MONDO MANDINGO: The Salacious Story Of Slavesploitation
Behind every eccentric, cultish phenomenon lurks a fascinating story of how that profitable oddity came to be. The stranger the phenomenon, the better the story. Thus, it seems reasonable to believe that there is an interesting story behind the Mandingo phenomenon, which spawned three decades’ worth of books, two feature films and a legion of print and celluloid imitations. Rest assured, there is a great story to be told about this subject — and it can be found between the covers of Paul Talbot’s compact yet informative tome, Mondo Mandingo.
For those not in the know, Mandingo was an epic potboiler written by one Kyle Onstott, a 70 year-old dog-breeding expert who had never written fiction before. It told the story of life at a slave-breeding plantation in the Old South, larding it with jaw-dropping levels of sex and sadism and lingering on each shock with loving detail. It became a smash-hit shocker that spawned a string of sequels written by other authors and countless imitators. Movies also begin to cop from the Mandingo playbook, leading to a big-budget Hollywood adaptation that earned the same mix of shock and success its parent novel received. A sequel followed, along with more imitators…
In short, the Mandingo success story is a great example of a schlock phenomenon. Talbot gives it its due via a concise yet detailed exploration of the artifacts that fueled the phenomenon. The early sections of Mondo Mandingo explore the history of the books, starting with Onstott’s background and the real-life stories that inspired his book (despite its trashiness, the book was carefully researched). There are synopses for each book, as well as biographical sketches of sequel authors Lance Horner and Harry Whittington. Additional entertainment is provided by descriptions of the hyper-lurid lengths that Mandingo imitators would go to in their zeal to out-shock their inspiration.

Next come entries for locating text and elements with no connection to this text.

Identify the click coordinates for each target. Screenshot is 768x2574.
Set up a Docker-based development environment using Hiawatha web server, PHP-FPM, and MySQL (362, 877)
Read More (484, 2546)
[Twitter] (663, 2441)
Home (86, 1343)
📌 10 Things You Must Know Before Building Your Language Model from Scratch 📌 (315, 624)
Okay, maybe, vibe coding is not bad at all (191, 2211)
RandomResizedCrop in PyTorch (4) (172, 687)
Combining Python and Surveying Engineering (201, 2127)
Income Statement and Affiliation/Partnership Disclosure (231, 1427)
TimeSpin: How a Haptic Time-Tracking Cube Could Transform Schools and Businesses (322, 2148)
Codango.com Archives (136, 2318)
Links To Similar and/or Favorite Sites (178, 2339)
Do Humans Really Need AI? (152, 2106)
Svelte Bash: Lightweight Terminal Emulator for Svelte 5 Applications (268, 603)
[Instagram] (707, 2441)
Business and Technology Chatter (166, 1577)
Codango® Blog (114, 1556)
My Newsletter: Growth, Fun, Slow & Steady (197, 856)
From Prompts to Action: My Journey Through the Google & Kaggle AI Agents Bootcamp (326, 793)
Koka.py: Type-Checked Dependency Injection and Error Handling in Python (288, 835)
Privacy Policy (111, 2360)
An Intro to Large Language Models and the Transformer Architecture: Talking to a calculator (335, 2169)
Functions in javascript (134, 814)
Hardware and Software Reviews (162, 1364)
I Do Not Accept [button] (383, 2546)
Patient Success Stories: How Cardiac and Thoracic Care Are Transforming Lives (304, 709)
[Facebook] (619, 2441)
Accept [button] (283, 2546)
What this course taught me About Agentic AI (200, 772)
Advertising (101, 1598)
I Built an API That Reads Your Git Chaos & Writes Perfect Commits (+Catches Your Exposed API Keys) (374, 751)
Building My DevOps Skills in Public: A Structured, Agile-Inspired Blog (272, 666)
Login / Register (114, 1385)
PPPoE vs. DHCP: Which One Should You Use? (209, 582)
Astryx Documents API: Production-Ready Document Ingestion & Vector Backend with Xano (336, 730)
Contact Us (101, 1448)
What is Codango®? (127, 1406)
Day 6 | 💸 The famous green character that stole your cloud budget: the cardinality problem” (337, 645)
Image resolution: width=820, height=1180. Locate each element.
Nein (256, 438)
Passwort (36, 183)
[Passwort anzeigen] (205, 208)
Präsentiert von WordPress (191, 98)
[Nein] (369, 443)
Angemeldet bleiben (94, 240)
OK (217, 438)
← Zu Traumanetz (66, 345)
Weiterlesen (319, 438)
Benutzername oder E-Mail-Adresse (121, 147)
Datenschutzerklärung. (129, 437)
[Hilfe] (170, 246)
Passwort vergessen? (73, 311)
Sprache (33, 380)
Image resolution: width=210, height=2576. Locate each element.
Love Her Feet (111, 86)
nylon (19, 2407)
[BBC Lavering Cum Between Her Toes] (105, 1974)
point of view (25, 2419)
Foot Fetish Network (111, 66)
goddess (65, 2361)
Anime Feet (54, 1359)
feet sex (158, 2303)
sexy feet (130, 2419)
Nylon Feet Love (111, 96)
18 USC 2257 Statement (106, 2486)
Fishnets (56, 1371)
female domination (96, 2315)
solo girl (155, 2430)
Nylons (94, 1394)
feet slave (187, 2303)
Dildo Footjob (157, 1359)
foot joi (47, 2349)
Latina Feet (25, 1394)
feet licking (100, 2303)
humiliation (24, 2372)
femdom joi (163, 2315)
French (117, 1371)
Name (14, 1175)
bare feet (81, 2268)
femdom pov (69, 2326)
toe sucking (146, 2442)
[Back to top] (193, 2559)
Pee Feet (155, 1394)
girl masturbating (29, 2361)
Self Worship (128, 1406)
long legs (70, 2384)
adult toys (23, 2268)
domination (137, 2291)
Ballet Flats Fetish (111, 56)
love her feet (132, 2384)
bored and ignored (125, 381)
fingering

However, the chapters devoted to the Mandingo film and its sequel, Drum, are where the book really shines. Talbot carefully explores the history both films, from conception to critical response. Like the rest of Mondo Mandingo, these chapters were carefully researched — right down to reading the films’ screenplays — and are bolstered with fresh interviews done by the author, including chats with Mandingo director Richard Fleischer and Drum director Steve Carver. Both men are forthright about their experiences and, as a result, these chapters include great behind the scenes tales, particularly about the troubled production of Drum. The film chapters also include excerpts from the reviews for each film, which are often hilarious in their self-righteous rage.
The final chapter is devoted to a series of short essays about the various cinematic knockoffs of Mandingo. It’s a short but eventful chapter that is packed with great informations. Highlights include an exploration of the many re-edits performed on the German film version of Uncle Tom’s Cabin, which include a hysterical-sounding re-edit with 40 minutes of freshly-shot slavesploitation sleaze by drive-in legend Al Adamson, and the story of how the American release of the Jacopetti/Prosperi mock-shockumentary Addio Zio Tom almost destroyed Cannon Films during their pre-Golan/Globus era. The book’s endpages offer a wealth of publishing and production information on the books and films it examines, including a chronological plot order for the books of the Falconhurst series.
It all adds up to a brisk read that weaves in a wealth of detail without ever allowing its pace to flag. Talbot has done a fine job all-around and his skillful work makes Mondo Mandingo a must for exploitation film scholars everywhere.